Something that's left out of a lot of the news coverage of this: it's not a law but a development condition attached to the particular property that Facebook is occupying. When a real-estate developer wants to develop a piece of property, there's a complex negotiation with the local municipality (or county, if it's in unincorporated land) that includes things like contracting for water/sewer/garbage services, how to ensure there's adequate police & fire coverage, how the town will build new roads to handle traffic generated from the property, what's the impact on schools & community services, and what types of dwellings & permitted uses are available for the property (you can't build a skyscraper in the path of SJC airport, for example, nor can you build a chip fab on residential land). Written into that contract is the cafeteria clause under discussion here. While I have some doubts about whether this is a good thing (I've got another comment here where I expressed mixed feelings), it's a contract and not a law, and obviously Facebook has felt that the restriction is not too onerous for the building to be worth occupying.

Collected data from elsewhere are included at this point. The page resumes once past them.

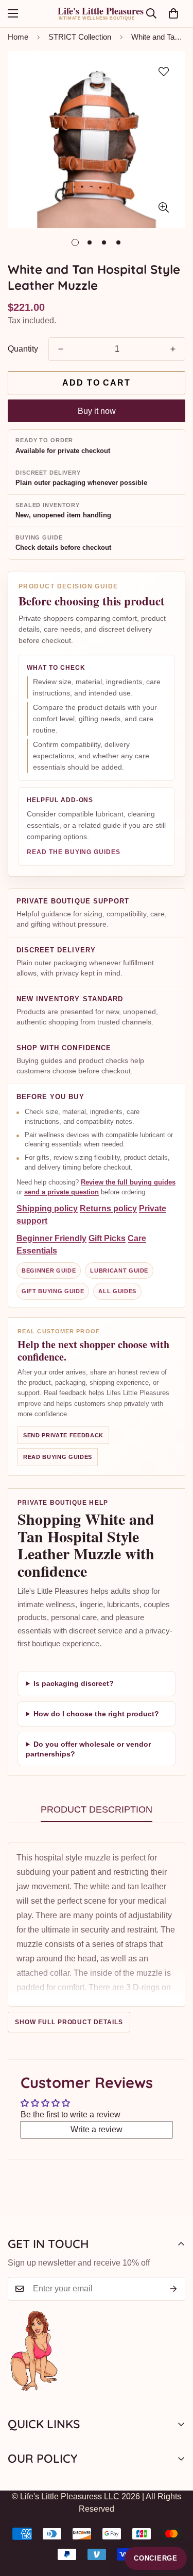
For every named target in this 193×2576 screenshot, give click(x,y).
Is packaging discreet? (73, 1683)
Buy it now (97, 411)
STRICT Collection (79, 36)
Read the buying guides (73, 852)
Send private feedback (63, 1435)
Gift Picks (107, 1238)
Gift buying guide (53, 1291)
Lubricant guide (119, 1270)
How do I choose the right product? (96, 1714)
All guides (117, 1291)
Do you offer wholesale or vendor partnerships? (88, 1749)
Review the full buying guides (128, 1182)
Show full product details (69, 2022)
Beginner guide (49, 1270)
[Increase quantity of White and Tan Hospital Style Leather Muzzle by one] (173, 349)
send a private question (61, 1192)
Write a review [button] (96, 2129)
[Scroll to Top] (174, 2521)
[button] (173, 13)
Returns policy (108, 1208)
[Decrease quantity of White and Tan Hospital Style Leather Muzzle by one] (61, 349)
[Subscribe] (173, 2289)
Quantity (23, 348)
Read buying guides (57, 1457)
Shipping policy (47, 1208)
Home (18, 36)
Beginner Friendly (51, 1238)
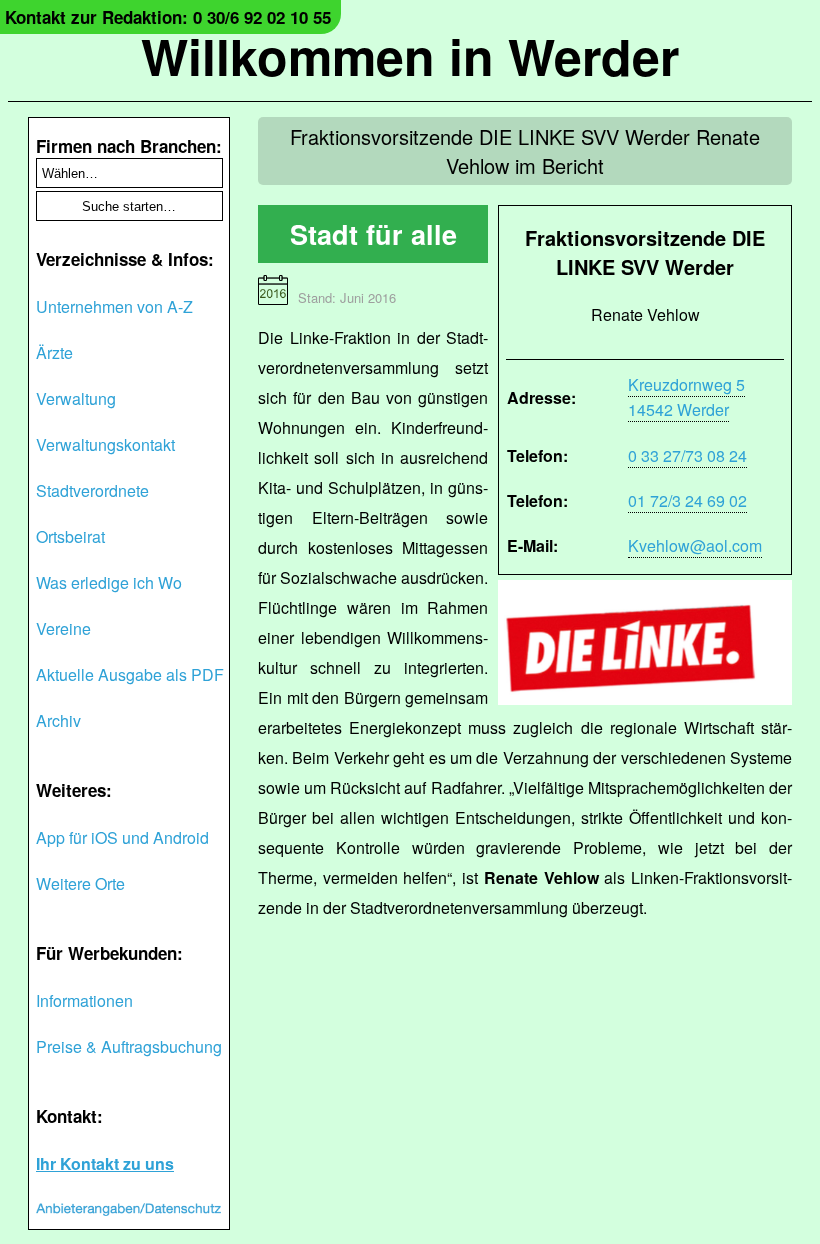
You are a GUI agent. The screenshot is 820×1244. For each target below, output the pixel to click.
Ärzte (54, 352)
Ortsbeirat (70, 536)
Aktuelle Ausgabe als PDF (130, 674)
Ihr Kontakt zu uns (105, 1163)
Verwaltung (76, 398)
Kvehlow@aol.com (695, 545)
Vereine (63, 628)
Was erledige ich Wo (109, 582)
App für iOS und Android (122, 837)
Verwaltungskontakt (105, 444)
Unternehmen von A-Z (114, 306)
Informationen (84, 1000)
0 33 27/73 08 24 (687, 455)
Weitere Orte (80, 883)
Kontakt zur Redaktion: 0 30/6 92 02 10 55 (168, 17)
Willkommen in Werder (410, 55)
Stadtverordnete (92, 490)
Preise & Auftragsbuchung (129, 1046)
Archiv (58, 720)
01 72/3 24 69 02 (687, 500)
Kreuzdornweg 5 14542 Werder (686, 397)
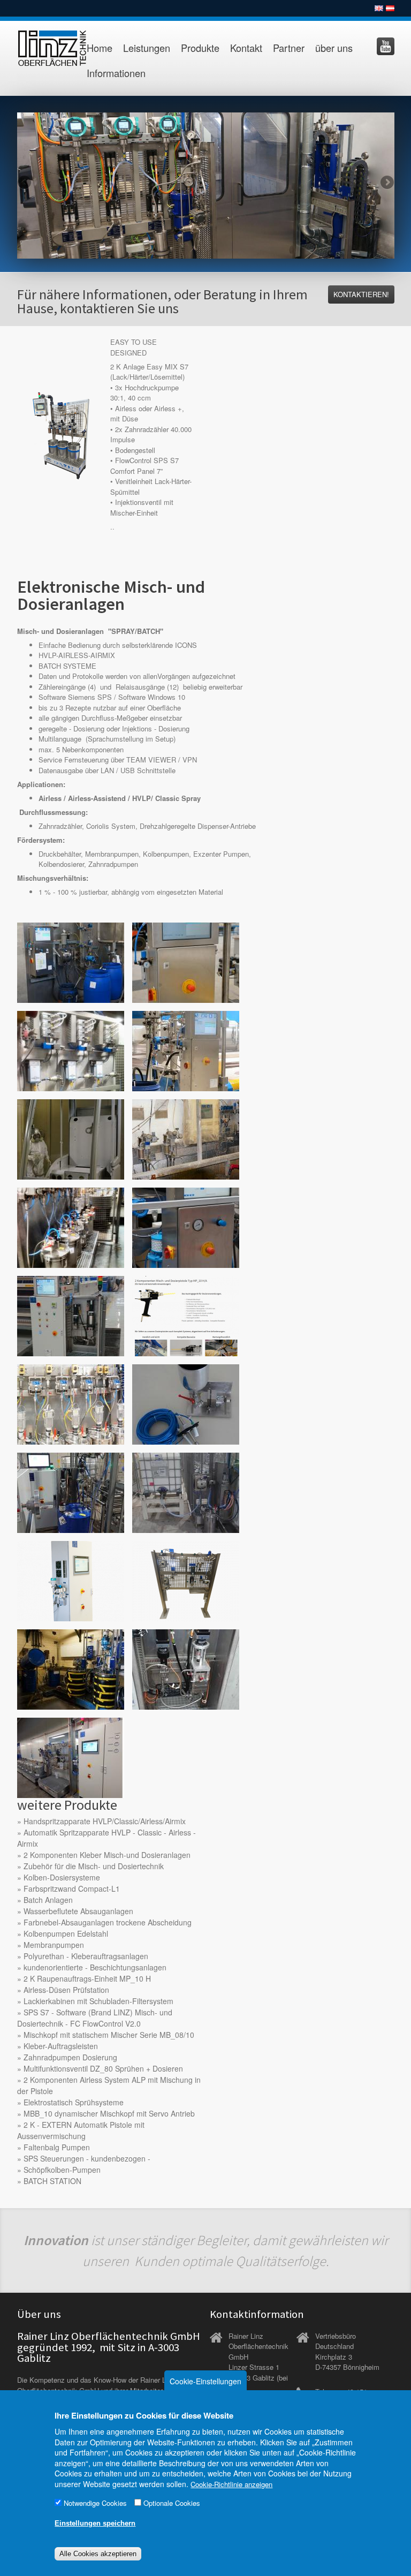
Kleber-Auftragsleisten (61, 2046)
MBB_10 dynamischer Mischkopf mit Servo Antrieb (109, 2113)
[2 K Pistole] (185, 1315)
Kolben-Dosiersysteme (62, 1877)
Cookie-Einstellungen (205, 2381)
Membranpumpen (54, 1944)
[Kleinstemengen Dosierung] (185, 1404)
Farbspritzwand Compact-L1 (72, 1888)
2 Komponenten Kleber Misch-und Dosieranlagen (107, 1854)
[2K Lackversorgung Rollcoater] (185, 1227)
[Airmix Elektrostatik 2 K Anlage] (70, 1139)
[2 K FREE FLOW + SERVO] (185, 1580)
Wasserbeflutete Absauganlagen (78, 1911)
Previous (25, 183)
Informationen (116, 73)
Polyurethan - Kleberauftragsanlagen (86, 1956)
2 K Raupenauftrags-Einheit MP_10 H (87, 1978)
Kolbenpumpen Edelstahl (66, 1933)
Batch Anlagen (48, 1899)
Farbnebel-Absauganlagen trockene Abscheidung (108, 1922)
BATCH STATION (52, 2180)
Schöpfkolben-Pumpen (62, 2169)
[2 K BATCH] (70, 1404)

...Facebook has felt that the restriction is not too onerous for the building to be worth occupying.

Perhaps originally they thought they could inspire enough of a public outcry like that seen in this thread to get the rules relaxed eventually... with their recent PR troubles that probably won't happen.


I'd bet that it's honestly not that important to them. They'll probably forego the cafeteria and just let their highly-paid employees buy lunch the way 99% of the population does. It won't be a popular building to work at, but if you work at Facebook, are you really gonna quit because you work at an office without a cafe? You've probably got bigger things on your mind, like the 20% drop in the stock price that happened today.

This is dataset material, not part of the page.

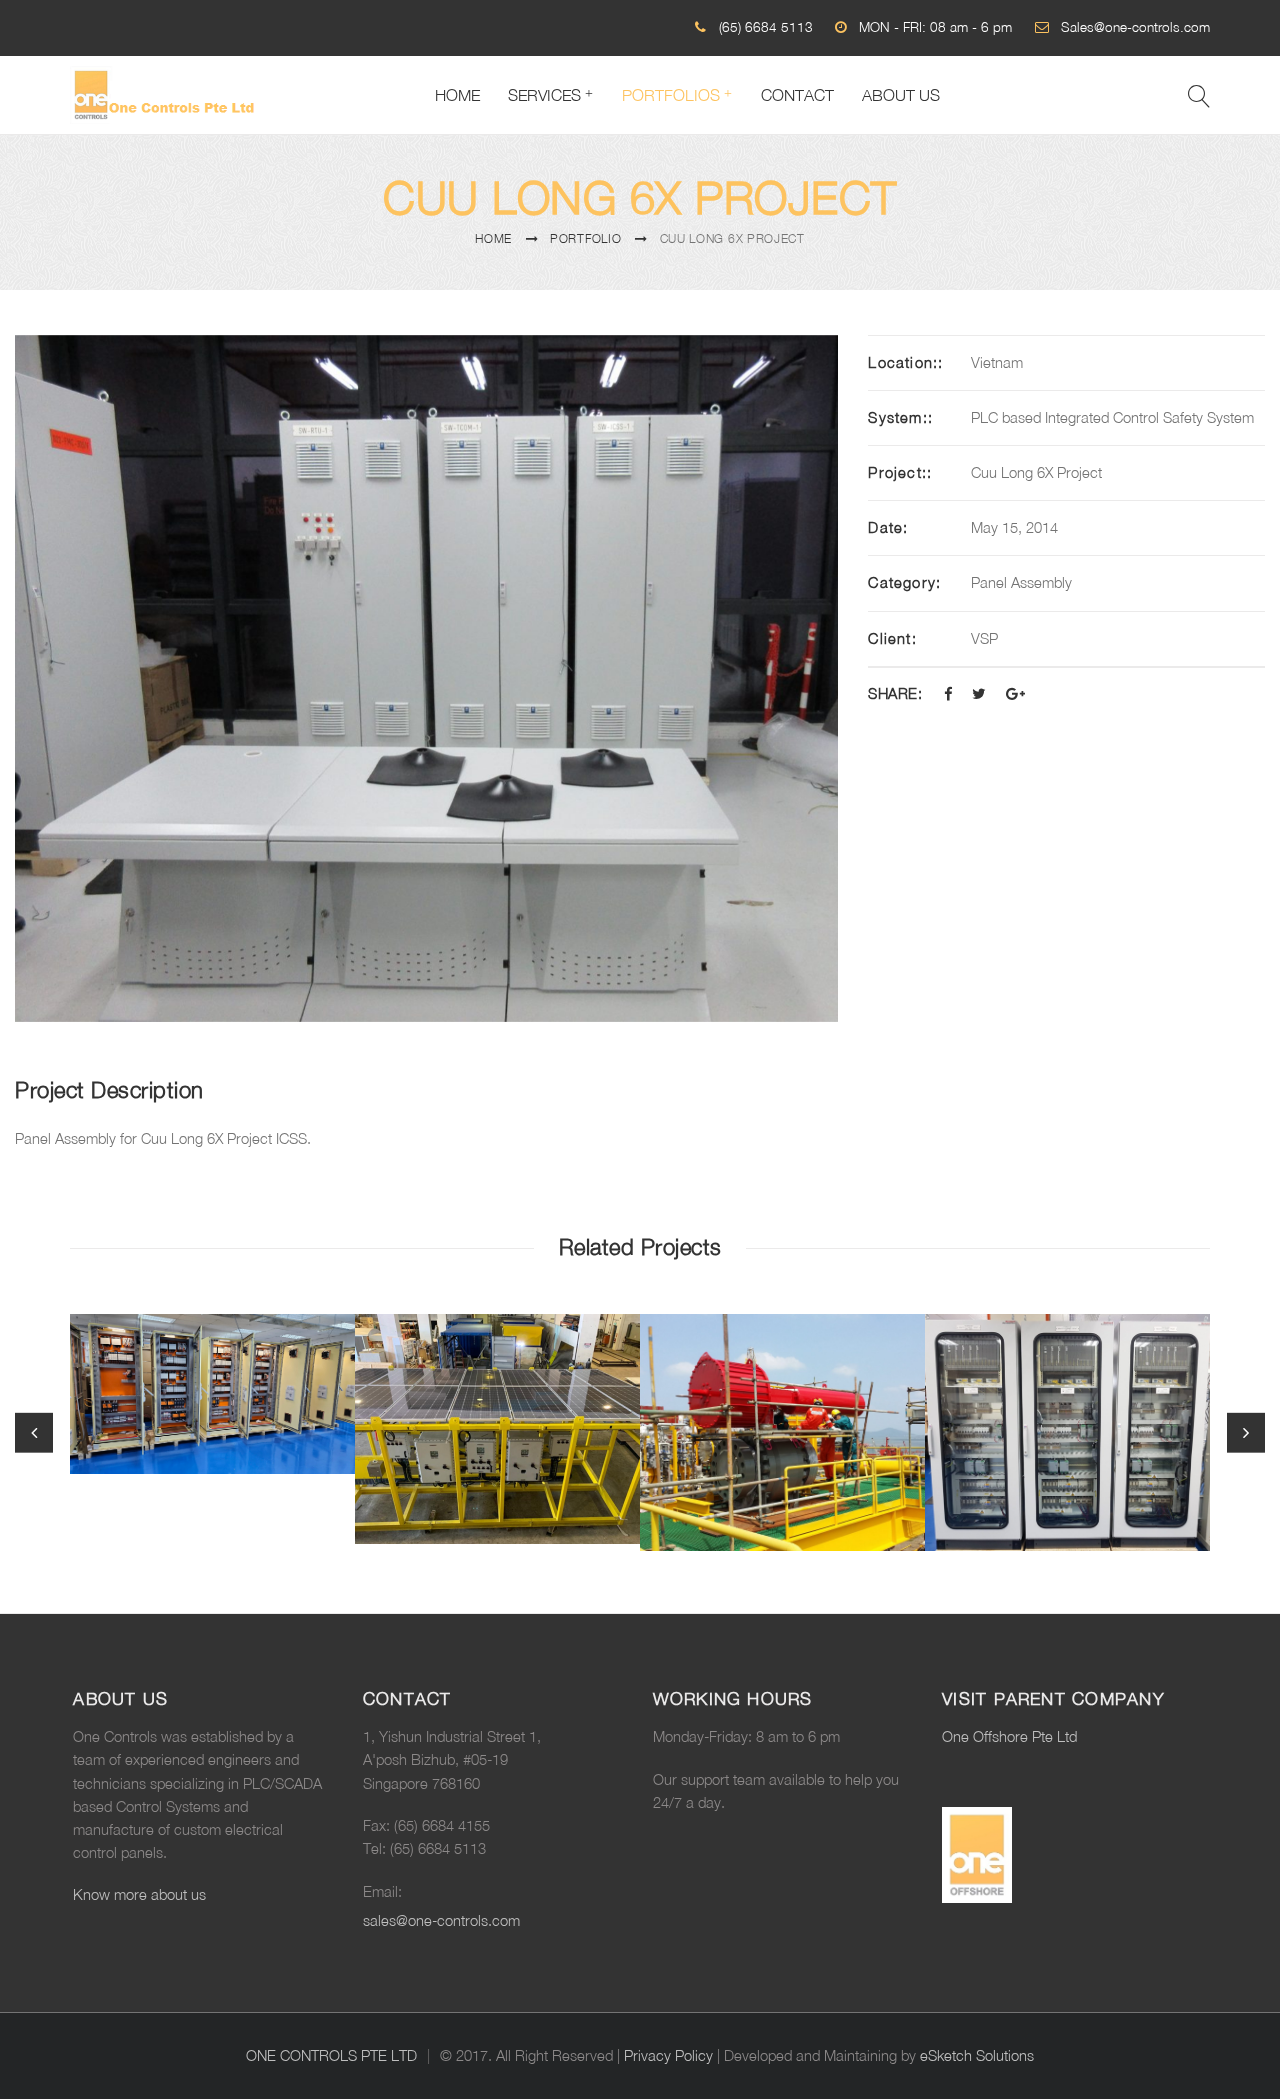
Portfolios (671, 95)
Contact (797, 95)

This is an informative comment, thanks.

It does make more sense for a development like the Village, but I'm still concerned about the encroaching and escalating intrusion of local lawmakers in a benefit employers wish to provide their employees.


On the other hand, I live far away and the YouTubes would be entertaining. Please do this, Google.


Umm that already happens.

It is just that they are paid by Google instead of individual employees.